I’m sure the Sierra Cub probably had seizures when Pruitt was confirmed to be the next EPA administrator. Besides the issue of climate change, which I don’t really care about—though it keeps numerous liberals from sleeping at night—it’s the regulatory aspect of this agency that has run amok. Harvard lawyer Laurence Tribe even described its mission under the Obama administration as “constitutionally reckless.”

 Let’s not forget that this government agency's regulations have destroyed people’s lives.

Look at Jill and Jack Barron, who had bought a plot of land in Idaho to build a home for their retirement towards the tail end of the 2000s. A blocked drainage ditch caused the area to flood. Jack used his construction equipment to remove the debris blocking the ditch and the water receded. Then, the EPA came in and more or less ruined their lives.
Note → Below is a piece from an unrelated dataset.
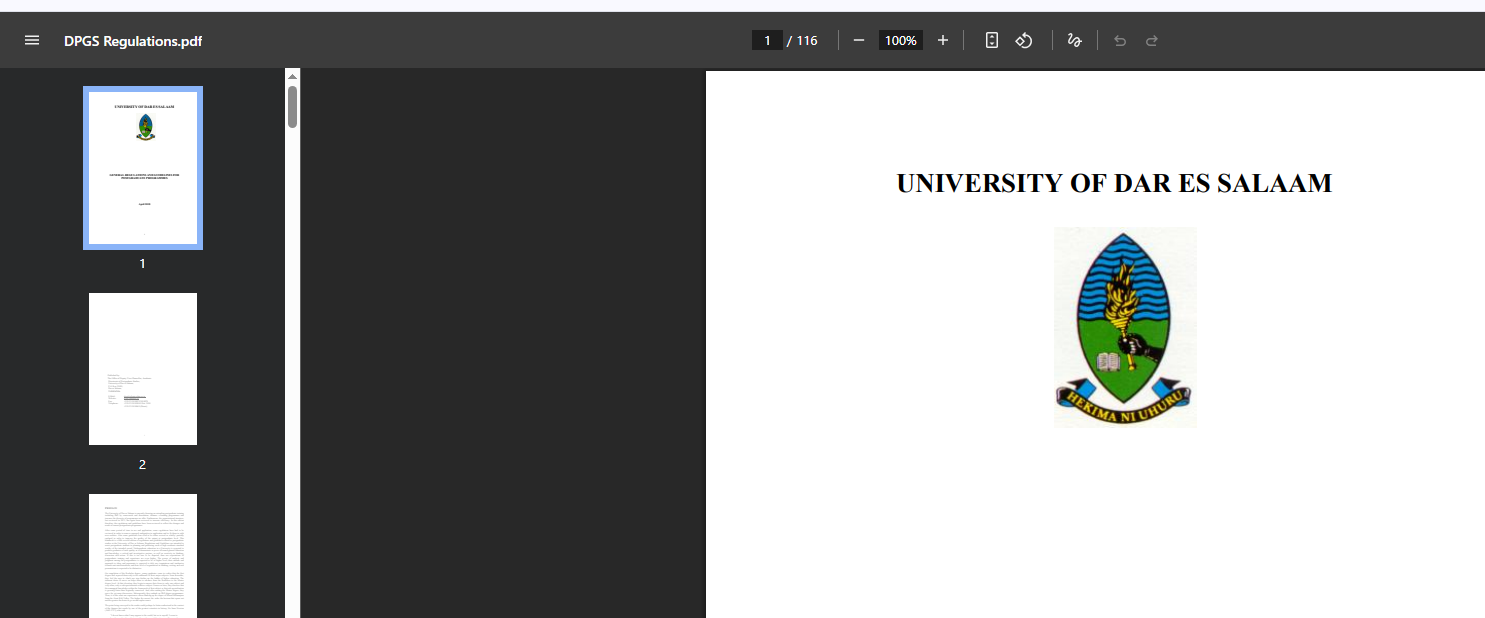Toggle between fit page and fit width
This screenshot has width=1485, height=618.
point(991,40)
The Barrons were targeted by the agency for violating federal wetland laws. The government took him to court for bringing gravel onto his property. Barron won, but the EPA still said he was facing $37,500 in fines per day if he didn’t restore the property to its original state, which again was a flooded  due to a blocked drainage pipe. In the end, the retired couple has pretty much lost everything. They had to sell their other house and spend most of their time in Arizona away from their family. During the summer, they can live on the property, which has a modified trailer home on it, with limited plumbing and no electricity. The government destroyed everything Jack had worked for his whole life. What's maddening is that the country signed off all the Barrons' permits. They noted no zoning restrictions. There was nothing to suggest that this was a wetland…because it wasn’t. During his trial, Mr. Barron had soil scientists and former members of the Army Corp of Engineers testify on his behalf saying that his property was not a wetland.

Prior to being dragged into court by the federal government, Jill Barron said that they did all that was asked of them by the EPA to avoid such a legal entanglement. The government raked them over the coals anyway.

“It’s your worse nightmare to be served a piece of paper that says the United States of America vs. Jack Barron,” said Mr. Barron.

Fox Business’s John Stossel and Texas Public Policy Foundation’s Right On Crime had segments on the Barron’s plight in 2012 and 2014 respectively. So, as liberal whine about Pruitt being the new EPA chief, I say Godspeed, sir. This agency needs to be reined in for a haircut.